Pentagon Drops Gun After Seven Years and $1.8 Billion : Calif.-Made Tank Arm Is Scuttled
WASHINGTON — Defense Secretary Caspar W. Weinberger said today that he is scuttling production of the Sgt. York air-defense gun on which the Army has sunk $1.8 billion because it doesn’t work much better than the weapons the service has now.
“The system didn’t work well enough. That’s the simple fact,” Weinberger said at a Pentagon press conference.
The decision will stop in mid-stream the production of the Sgt. York, a twin-cannon gun unit mounted on a tank chassis. Before Weinberger’s decision, the Army had planned to spend another $3 billion on the weapon, which is known formally as the Division Air Defense gun, or Divad. The weapon was dubbed the Sgt. York in memory of the World War I hero, Alvin York.
Developed in California
The weapon had been under development for more than seven years. Ford Aerospace & Communications Corp., after winning a competition against General Dynamics Corp., received a contract in 1981 to supply up to 618 Divad units. The company, which assembles the Sgt. York at a plant in Newport Beach, Calif., had delivered 65. Weinberger said he had ordered the Army not to accept any more of the guns.

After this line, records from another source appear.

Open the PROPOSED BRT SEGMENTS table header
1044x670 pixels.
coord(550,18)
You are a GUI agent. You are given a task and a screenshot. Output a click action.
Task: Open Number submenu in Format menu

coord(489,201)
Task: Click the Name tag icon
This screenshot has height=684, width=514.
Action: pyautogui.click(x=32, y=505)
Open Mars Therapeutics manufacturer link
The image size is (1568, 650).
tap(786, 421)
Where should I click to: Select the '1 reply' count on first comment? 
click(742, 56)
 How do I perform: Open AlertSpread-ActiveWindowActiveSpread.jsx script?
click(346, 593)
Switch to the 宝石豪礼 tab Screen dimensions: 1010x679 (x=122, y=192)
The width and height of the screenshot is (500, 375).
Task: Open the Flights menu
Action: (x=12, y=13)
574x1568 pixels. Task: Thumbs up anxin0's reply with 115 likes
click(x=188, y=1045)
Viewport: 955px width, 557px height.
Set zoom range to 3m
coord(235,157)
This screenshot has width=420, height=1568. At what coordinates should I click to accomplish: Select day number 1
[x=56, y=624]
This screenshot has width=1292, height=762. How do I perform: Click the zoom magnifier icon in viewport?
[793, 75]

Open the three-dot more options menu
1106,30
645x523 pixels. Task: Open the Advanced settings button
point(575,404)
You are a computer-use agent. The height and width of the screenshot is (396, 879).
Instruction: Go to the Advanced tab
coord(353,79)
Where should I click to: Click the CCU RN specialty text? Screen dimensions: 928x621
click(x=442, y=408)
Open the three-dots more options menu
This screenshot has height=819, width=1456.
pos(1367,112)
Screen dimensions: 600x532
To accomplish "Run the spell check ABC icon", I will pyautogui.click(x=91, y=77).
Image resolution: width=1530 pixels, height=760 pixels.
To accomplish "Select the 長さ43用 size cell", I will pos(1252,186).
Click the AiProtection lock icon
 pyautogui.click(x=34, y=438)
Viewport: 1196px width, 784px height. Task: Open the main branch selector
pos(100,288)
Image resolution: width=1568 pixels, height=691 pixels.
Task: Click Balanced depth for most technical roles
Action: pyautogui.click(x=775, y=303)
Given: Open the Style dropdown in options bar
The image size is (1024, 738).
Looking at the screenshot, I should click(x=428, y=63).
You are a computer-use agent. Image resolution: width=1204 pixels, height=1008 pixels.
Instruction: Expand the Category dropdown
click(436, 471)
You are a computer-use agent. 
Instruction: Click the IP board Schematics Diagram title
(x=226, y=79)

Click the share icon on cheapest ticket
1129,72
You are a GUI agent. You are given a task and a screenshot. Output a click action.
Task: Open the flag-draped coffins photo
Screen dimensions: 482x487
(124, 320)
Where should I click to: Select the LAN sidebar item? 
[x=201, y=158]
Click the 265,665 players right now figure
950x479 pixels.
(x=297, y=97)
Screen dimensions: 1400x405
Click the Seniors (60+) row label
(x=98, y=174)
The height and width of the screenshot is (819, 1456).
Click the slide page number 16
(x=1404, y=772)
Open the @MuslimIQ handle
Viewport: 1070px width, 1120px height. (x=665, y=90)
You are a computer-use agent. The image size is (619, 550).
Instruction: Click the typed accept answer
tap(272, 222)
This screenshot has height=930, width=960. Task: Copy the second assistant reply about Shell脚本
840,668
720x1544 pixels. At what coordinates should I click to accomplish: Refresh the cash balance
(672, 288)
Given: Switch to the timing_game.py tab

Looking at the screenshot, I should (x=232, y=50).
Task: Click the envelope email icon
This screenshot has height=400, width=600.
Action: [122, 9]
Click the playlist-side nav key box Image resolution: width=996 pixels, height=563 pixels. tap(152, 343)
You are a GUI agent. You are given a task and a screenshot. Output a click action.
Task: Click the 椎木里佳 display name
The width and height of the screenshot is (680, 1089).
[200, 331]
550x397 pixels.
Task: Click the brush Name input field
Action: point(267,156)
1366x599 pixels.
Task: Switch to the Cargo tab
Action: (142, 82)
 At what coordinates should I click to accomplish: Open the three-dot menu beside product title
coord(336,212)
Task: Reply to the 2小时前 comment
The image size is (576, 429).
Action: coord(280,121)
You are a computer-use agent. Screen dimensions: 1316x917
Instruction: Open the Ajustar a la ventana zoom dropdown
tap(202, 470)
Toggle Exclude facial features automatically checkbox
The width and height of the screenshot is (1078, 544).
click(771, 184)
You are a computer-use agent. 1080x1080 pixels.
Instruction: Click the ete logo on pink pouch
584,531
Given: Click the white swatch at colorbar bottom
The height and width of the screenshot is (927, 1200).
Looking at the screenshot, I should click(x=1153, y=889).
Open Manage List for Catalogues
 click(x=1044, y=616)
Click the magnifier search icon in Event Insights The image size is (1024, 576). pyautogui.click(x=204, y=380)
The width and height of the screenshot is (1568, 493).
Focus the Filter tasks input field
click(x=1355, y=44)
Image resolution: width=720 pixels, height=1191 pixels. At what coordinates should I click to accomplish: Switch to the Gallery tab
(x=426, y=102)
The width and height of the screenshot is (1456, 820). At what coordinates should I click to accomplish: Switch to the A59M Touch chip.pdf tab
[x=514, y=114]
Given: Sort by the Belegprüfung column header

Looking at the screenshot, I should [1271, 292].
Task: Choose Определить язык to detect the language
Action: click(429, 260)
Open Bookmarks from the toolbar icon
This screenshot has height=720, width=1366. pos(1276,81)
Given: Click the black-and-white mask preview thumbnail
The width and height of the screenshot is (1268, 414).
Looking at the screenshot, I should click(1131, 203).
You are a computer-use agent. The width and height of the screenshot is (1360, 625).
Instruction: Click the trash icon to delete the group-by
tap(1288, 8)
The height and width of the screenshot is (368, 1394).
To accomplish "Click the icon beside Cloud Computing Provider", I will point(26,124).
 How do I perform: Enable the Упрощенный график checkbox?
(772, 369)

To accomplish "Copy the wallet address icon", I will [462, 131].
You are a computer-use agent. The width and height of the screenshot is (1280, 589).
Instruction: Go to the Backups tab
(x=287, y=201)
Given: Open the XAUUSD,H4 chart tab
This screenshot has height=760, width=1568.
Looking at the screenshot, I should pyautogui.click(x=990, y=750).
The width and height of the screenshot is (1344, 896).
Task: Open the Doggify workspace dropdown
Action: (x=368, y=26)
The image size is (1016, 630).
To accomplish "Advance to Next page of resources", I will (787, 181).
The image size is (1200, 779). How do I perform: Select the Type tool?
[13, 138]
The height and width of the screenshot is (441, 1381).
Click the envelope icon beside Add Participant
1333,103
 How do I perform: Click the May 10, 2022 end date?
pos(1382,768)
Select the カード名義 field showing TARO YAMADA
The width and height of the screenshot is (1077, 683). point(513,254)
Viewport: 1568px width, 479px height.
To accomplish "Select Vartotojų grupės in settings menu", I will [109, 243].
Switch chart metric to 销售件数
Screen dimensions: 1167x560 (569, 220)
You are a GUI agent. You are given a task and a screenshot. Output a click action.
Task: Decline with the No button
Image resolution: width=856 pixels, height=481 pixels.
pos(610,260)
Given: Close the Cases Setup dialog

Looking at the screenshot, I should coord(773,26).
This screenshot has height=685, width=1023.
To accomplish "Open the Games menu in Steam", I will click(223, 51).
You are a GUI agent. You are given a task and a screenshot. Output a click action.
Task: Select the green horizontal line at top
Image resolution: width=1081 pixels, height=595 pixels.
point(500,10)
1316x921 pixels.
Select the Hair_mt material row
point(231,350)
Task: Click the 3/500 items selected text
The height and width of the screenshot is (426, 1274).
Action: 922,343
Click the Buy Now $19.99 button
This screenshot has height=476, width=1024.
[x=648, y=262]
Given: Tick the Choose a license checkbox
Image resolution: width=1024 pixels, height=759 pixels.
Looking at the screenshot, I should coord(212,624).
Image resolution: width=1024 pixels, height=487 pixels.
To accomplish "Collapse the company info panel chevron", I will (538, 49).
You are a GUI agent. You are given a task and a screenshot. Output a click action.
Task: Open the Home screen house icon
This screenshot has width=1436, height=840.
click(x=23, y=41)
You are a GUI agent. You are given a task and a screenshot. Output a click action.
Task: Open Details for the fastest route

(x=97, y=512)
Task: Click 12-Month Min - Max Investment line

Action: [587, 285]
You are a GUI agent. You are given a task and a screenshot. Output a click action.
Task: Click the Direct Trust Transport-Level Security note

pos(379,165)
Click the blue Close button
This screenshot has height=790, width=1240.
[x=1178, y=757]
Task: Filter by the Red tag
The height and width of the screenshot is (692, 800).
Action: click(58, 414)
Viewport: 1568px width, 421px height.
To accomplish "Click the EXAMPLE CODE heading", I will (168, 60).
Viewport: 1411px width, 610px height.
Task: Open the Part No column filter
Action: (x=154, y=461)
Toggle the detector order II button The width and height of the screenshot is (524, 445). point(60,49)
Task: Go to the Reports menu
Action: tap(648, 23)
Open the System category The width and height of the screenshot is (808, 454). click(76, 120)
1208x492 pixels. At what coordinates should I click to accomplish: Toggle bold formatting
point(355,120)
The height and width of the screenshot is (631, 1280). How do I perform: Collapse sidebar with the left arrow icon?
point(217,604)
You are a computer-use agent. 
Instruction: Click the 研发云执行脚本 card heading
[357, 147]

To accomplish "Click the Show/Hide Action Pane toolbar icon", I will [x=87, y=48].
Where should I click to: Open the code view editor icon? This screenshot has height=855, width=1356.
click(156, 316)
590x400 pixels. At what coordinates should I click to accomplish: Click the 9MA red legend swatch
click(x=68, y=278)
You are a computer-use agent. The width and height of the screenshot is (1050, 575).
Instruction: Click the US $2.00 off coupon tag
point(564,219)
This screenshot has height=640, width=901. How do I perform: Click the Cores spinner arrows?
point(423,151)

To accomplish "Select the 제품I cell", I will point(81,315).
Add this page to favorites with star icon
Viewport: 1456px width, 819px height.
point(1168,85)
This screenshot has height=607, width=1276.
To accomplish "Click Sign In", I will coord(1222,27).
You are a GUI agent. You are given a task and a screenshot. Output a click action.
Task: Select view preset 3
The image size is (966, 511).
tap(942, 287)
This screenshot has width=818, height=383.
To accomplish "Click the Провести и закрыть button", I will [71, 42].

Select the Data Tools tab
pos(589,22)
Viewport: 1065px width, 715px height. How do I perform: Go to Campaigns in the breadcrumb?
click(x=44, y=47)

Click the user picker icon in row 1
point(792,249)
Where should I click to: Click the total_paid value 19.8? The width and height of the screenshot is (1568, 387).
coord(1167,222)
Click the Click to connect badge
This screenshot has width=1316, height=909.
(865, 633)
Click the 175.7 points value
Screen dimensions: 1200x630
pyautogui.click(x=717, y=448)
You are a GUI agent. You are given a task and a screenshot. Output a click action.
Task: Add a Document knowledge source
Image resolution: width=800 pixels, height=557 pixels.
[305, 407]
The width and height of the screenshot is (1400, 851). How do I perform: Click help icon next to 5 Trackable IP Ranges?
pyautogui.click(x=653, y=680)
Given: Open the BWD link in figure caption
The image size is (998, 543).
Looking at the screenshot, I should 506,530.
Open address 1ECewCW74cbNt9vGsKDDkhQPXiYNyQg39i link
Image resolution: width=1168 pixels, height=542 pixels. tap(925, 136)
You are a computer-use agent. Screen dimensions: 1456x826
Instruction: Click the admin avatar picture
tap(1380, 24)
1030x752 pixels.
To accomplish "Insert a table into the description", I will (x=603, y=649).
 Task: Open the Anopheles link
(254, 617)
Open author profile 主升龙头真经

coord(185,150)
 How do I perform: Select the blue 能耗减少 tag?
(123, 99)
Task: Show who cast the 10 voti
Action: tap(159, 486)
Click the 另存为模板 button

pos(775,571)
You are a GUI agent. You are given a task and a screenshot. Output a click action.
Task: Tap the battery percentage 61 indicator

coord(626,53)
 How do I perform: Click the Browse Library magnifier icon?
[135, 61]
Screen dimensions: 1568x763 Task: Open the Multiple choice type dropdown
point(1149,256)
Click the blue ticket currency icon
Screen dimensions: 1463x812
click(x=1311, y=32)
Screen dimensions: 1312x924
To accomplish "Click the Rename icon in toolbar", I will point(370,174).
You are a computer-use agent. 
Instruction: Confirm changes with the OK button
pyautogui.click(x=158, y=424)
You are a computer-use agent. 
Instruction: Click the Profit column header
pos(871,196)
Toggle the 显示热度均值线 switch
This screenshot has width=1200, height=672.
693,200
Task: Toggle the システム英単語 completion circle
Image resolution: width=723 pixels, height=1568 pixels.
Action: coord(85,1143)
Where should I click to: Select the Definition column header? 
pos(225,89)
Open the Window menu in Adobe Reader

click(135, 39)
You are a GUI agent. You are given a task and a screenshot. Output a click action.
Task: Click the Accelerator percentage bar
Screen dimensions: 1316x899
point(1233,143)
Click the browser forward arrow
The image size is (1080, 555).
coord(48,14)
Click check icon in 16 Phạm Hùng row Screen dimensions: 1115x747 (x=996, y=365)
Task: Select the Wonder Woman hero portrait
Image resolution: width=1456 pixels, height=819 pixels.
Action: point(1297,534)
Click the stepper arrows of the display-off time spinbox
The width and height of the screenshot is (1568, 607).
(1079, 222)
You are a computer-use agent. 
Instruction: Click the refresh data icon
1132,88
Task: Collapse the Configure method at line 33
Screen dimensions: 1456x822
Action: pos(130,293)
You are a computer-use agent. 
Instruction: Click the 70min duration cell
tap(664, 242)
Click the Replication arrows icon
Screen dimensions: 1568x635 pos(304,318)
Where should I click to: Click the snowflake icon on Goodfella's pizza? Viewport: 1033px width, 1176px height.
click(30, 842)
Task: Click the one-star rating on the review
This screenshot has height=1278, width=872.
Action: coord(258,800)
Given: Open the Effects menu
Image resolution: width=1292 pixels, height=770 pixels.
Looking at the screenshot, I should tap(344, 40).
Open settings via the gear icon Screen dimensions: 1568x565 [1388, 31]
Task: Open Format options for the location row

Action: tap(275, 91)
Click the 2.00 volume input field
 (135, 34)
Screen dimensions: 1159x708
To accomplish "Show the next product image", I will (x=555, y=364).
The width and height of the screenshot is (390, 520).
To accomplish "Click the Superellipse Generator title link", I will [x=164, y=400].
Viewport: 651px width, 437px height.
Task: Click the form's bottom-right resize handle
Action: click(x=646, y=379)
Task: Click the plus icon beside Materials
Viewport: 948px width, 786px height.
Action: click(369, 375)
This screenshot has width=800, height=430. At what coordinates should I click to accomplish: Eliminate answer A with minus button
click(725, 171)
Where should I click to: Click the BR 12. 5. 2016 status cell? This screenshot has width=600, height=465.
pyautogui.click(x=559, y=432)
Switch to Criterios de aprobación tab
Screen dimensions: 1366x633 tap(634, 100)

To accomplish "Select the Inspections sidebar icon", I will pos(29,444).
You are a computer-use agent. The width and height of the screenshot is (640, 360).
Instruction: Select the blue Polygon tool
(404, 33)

About 2,000 people are employed in Ford Aerospace’s Divad division. The company did not respond immediately to questions about layoffs.
Ford Aerospace said today that the Sgt. York had met the “contractual specification requirements established by the Army.” The firm also suggested that it might offer a replacement itself.
Flawed From Start?
Weinberger suggested the weapon may have been flawed from the start because its cannons simply didn’t have the range to strike Soviet helicopters carrying modern missiles.
“The independent operational tests demonstrated that the system’s performance does not effectively meet the growing (Soviet) military threat,” Weinberger said.
“The tests demonstrated also that while there are marginal improvements that can be made to the Divad, these are not significant compared to the capability of current air defense weapons and therefore, not worth the additional cost,” Weinberger said. “So we will not invest any more funds in this system.”
The cancellation of a weapon program, particularly after production has begun, is extremely rare. Although former President Jimmy Carter killed the B-1 bomber program--a decision that was later reversed by President Reagan--he did so before the B-1 had entered production.
Many Officers Surprised
Although the Sgt. York has been plagued with development problems almost from its inception, Weinberger’s decision to cancel the program outright caught many Army leaders by surprise.
They had argued privately that the weapon was worth preserving because additional improvements could be made on the production line, and that the Army needed a radar-directed gun that could operate at night and in bad weather.
Weinberger said he was “going against the advice of a lot of very trusted and able people” in killing the program.
Sen. Dan Quayle (R-Ind.), a member of the Senate Armed Services Committee, applauded Weinberger’s decision and said the action will probably boost the defense secretary’s standing in Congress.
“There are certain political benefits,” Quayle said. “Weinberger’s critics say he’s never met a weapons system he didn’t like, but now he’s shown that given the right circumstances, he’s not against canceling a program.”